Nel 2025 ONAF ha animato il calendario caseario nazionale con un fitto programma di eventi formativi e divulgativi nelle diverse delegazioni, tra degustazioni guidate, serate tematiche dedicate ai formaggi di fattoria e incontri sui Presìdi e sulle produzioni d’eccellenza locali.

Momento di grande visibilità internazionale è stata la partecipazione a Cheese 2025 a Bra, dove Casa ONAF in via Rambaudi 17 è diventata per quattro giorni il cuore della cultura casearia italiana, ospitando degustazioni, presentazioni di libri e convegni sulla sostenibilità delle filiere DOP.

Accanto all’attività didattica, ONAF ha proseguito sul fronte dei concorsi caseari, con particolare rilievo per la nuova edizione del concorso internazionale Stupore ed Emozione, e i concorsi nazionali Infiniti Blu, Festival dei Formaggi Piemontesi, All’ombra della Madonnina, Gran Galà Provolone del Monaco Dop, il Festival del Silter Dop.
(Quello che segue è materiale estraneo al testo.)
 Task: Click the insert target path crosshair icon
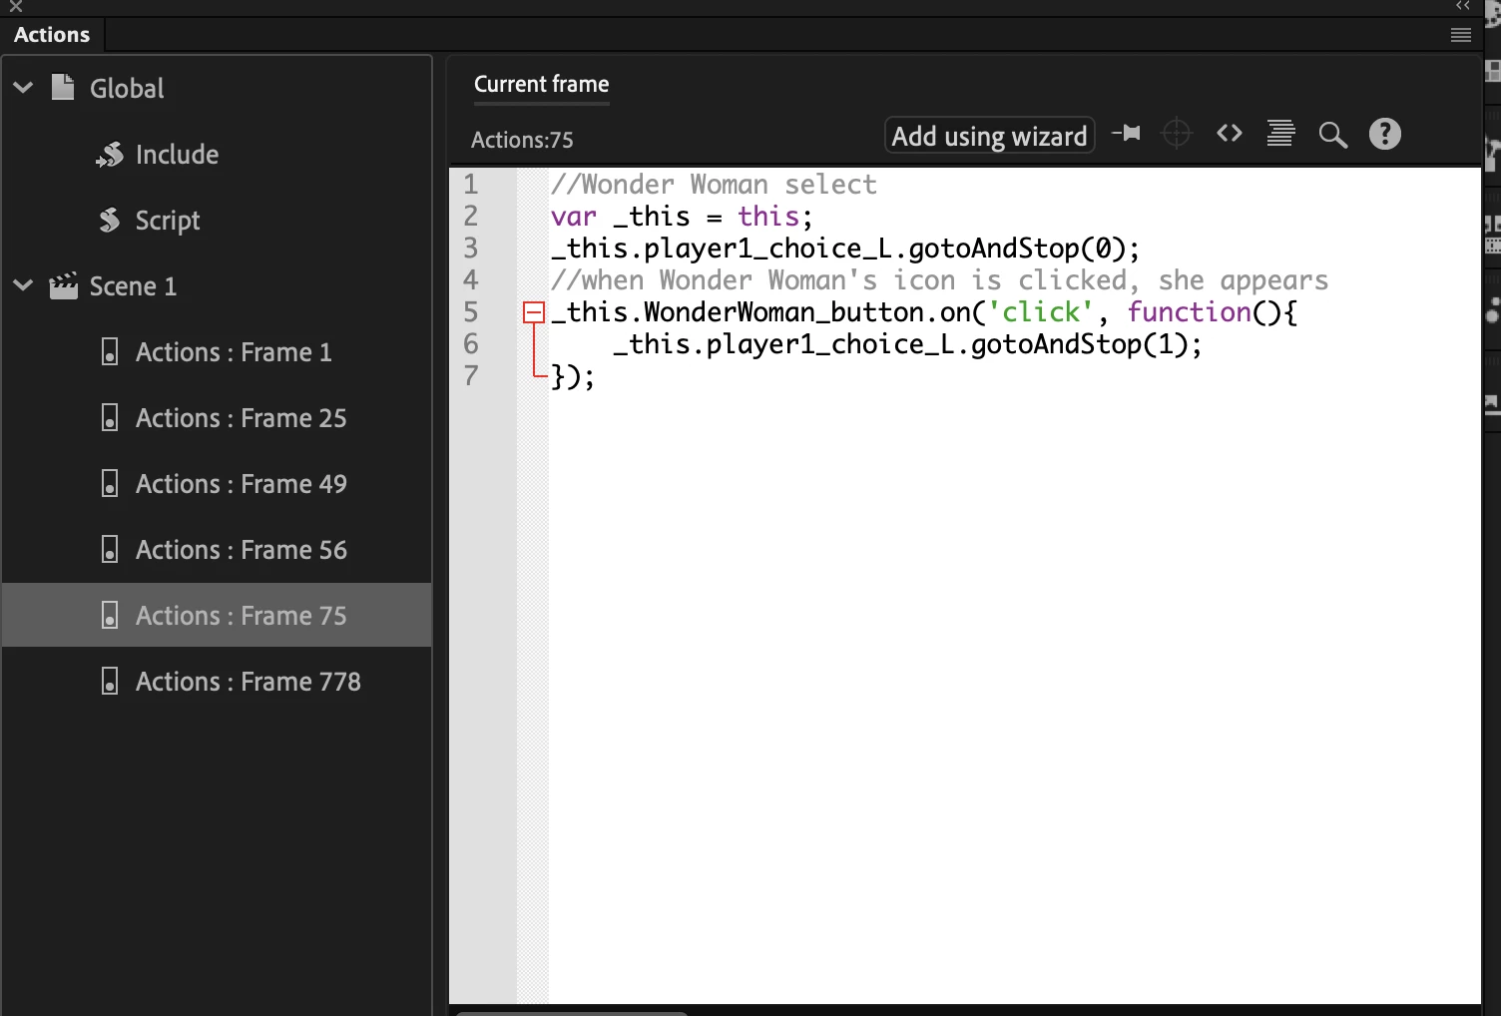pyautogui.click(x=1177, y=133)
Infine, il 28 novembre, i Maestri Assaggiatori ONAF hanno partecipato come squadra di giuria al prestigioso  Concours international de Lyon –  Fromages et produits laitiers.
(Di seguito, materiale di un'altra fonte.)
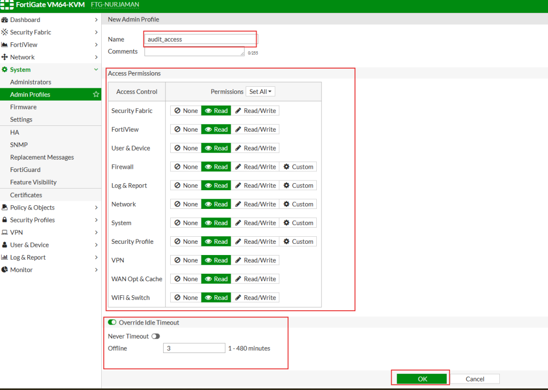Click the Dashboard gauge icon in sidebar
The width and height of the screenshot is (548, 390).
[x=5, y=20]
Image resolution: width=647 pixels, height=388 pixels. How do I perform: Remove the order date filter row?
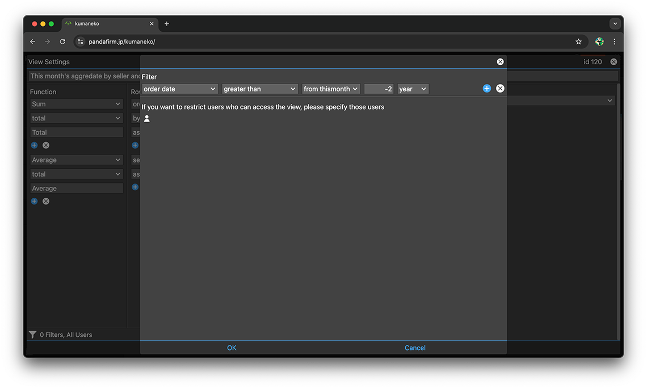pyautogui.click(x=500, y=89)
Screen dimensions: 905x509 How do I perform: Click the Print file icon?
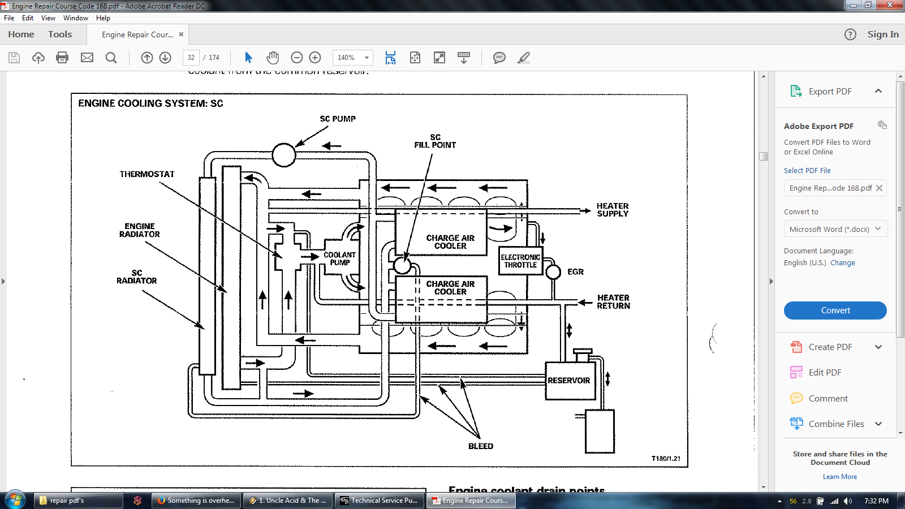tap(62, 58)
«È stato un grande onore presentare e applicare il metodo di analisi ONAF in manifestazioni di altissimo livello come questa», commenta il presidente Pier Carlo Adami.

Visualizza qui il comunicato stampa e le foto

Il libro Omaggio ai soci 2026

Per la campagna di tesseramento 2026 tutti i soci ONAF riceveranno in omaggio il libro “Origini” di Enrico Surra, un volume di approfondimento dedicato alla cultura, alla scienza e alla storia dei formaggi italiani DOP e IGP. Il testo offre una lettura sistematica delle tipicità casearie nazionali, analizzate a partire dai disciplinari di produzione, e si pone come strumento di studio e divulgazione per assaggiatori, produttori e appassionati.

Bilancio e prospettive

L’anno 2025 si chiude per ONAF con una base associativa in crescita, un’offerta formativa strutturata e una presenza sempre più riconosciuta nelle principali manifestazioni di settore, dalle rassegne territoriali e nazionali fino ai grandi eventi internazionali.

La proposta di istituire la Giornata nazionale del formaggio, il consolidamento delle Città del Formaggio e il dono del volume “Origini” ai soci testimoniano la volontà dell’associazione di coniugare competenza tecnica, divulgazione culturale e impegno istituzionale, aprendo il 2026 all’insegna di una ulteriore valorizzazione del mondo lattiero-caseario italiano.

Sotto: Pier Carlo Adami

La dichiarazione del Presidente

«Il 2025 è stato per ONAF un anno di grande intensità e di risultati concreti: i numeri dei soci, dei corsi, degli eventi e dei concorsi ci dicono che il formaggio italiano è sempre più al centro dell’interesse del pubblico e che il lavoro dei nostri assaggiatori, delle delegazioni e dei produttori viene riconosciuto come un presidio di competenza e cultura», dichiara Pietro Carlo Adami, presidente di ONAF, che conclude: «Guardiamo ora al 2026 con entusiasmo e senso di responsabilità. Sarà un anno ricco di iniziative promozionali in tutta Italia, pensate per tutelare e valorizzare il patrimonio caseario nazionale, sostenere le filiere DOP e IGP e rafforzare il legame tra formaggio, territori e comunità locali. Dalla crescita delle Città del Formaggio alla proposta di una Giornata nazionale del formaggio, ONAF intende continuare a essere un punto di riferimento per la difesa della qualità, della biodiversità e dell’identità culturale del nostro Paese.»